A conduta do general Freire Gomes, classificado como cagão pelo seu camarada Braga Netto, há de ensejar as mais variadas interpretações. Assim foi, é e será, sempre que se observar o comportamento humano. Alguns aplaudirão a resposta do depoente da última sexta-feira, na PF. Outros discordarão dele, amantes do autoritarismo incapazes de convivência democrática. Não sei se escasso ou numeroso o grupo dos que ponderarão vários fatores, antes de chegar a uma conclusão minimamente aceitável. Segundo o relato de várias fontes, Freire Gomes teria resistido ao propósito golpista do ex-capitão, quando ele o apresentou aos "seus" generais. Assumiu, dizem todos, a posição legalista, de que seu velho e já falecido camarada Henrique Batista Duffles Teixeira Lott é o maior exemplo. A diferença entre Lott e Freire Gomes está na sequência de seu ato rebelde.

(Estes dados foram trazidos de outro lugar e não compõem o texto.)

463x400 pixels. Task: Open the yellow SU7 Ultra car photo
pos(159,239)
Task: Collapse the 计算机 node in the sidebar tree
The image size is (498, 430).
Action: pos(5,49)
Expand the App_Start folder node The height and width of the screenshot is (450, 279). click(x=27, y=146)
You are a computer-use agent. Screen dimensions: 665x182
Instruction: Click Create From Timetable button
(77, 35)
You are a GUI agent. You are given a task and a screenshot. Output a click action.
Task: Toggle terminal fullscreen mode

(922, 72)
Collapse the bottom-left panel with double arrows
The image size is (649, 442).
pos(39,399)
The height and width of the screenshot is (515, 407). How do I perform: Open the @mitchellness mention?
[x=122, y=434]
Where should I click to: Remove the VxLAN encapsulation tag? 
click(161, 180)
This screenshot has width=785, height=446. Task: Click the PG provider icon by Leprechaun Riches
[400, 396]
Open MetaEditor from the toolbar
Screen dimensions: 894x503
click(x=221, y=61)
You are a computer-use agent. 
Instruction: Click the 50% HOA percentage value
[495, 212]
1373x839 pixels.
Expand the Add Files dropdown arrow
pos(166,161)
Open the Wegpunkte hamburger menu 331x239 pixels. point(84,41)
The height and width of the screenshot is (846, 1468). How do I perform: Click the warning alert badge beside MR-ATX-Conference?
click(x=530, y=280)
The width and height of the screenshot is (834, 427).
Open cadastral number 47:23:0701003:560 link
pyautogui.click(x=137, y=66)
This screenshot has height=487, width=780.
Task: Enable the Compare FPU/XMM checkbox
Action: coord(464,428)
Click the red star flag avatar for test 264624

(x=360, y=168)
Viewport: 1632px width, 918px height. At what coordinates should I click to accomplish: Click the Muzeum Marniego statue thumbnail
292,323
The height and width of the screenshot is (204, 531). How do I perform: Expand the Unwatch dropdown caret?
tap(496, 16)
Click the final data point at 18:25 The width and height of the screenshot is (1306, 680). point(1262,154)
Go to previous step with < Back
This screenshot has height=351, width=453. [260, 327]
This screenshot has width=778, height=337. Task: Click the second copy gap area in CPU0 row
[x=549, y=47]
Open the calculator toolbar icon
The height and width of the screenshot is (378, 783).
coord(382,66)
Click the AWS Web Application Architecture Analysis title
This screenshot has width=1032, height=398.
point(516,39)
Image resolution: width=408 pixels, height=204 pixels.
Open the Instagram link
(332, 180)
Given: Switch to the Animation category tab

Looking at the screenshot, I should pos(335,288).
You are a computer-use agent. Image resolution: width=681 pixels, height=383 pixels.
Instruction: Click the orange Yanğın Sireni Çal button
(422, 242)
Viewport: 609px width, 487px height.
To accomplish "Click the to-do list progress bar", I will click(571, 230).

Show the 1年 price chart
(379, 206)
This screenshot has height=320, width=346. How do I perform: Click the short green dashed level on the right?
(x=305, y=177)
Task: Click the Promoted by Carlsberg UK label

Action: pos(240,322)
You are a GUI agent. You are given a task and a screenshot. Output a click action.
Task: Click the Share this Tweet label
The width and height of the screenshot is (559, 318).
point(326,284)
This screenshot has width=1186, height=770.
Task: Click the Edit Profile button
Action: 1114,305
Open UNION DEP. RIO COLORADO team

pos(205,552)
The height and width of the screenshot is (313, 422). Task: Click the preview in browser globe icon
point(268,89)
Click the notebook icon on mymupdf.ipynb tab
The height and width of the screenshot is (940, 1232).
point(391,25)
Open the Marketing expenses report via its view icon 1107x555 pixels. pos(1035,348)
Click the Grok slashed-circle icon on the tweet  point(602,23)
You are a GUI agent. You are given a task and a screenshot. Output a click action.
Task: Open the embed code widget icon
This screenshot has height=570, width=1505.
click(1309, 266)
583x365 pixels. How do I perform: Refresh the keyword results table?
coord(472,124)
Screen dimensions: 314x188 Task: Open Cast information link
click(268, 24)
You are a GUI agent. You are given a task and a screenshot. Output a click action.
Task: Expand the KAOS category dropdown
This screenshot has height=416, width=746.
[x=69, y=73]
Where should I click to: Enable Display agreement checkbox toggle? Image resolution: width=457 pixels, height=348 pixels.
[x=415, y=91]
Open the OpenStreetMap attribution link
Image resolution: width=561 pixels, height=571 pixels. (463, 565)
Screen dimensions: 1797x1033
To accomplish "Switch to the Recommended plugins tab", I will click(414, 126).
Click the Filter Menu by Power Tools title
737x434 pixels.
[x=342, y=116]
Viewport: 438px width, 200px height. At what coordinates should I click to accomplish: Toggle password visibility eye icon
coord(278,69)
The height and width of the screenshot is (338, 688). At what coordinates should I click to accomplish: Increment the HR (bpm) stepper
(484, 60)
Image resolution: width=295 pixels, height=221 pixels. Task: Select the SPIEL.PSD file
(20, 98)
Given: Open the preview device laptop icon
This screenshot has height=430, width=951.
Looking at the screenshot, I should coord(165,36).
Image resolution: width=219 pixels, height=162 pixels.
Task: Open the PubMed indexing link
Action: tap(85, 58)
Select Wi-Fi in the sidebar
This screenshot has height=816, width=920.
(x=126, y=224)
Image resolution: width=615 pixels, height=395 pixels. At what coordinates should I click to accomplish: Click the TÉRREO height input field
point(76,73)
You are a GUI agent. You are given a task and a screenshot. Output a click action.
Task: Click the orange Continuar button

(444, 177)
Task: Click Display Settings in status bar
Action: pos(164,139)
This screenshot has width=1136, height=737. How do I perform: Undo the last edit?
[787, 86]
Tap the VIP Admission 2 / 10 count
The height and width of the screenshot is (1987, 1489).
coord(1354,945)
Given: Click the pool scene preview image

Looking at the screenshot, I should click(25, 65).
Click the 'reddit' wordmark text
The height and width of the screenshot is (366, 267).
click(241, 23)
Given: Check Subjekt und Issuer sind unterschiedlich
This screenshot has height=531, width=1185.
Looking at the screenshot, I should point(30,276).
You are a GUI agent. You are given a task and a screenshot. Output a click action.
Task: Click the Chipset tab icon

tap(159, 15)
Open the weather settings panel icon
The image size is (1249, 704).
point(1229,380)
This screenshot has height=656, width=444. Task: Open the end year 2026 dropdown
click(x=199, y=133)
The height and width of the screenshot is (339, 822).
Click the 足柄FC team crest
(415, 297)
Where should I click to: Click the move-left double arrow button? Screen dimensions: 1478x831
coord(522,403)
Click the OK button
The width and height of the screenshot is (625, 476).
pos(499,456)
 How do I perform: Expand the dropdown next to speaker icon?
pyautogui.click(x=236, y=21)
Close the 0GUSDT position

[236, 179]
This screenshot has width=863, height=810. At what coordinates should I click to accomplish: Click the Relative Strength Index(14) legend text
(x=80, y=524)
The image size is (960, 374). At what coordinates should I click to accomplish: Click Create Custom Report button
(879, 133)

Um e outro, por dever de oficio, teriam que dar outro passo, para não incorrer no crime de prevaricação. No caso mais recente, esse passo não foi dado. Diante disso, nenhuma tentativa de compreensão e interpretação pode ter absoluta legitimidade, se não considerar aspecto que parece negligenciado. Refiro-me ao absurdo hierárquico que torna os regulamentos militares superiores à Constituição e à legislação a ela subordinada. Antes da hierarquia da caserna, a hierarquia das leis, dentro dos limites constitucionais, há de ser mantida. Quando essa visão distorcida e enviesada prevalece, a legalidade ocorre meia-boca.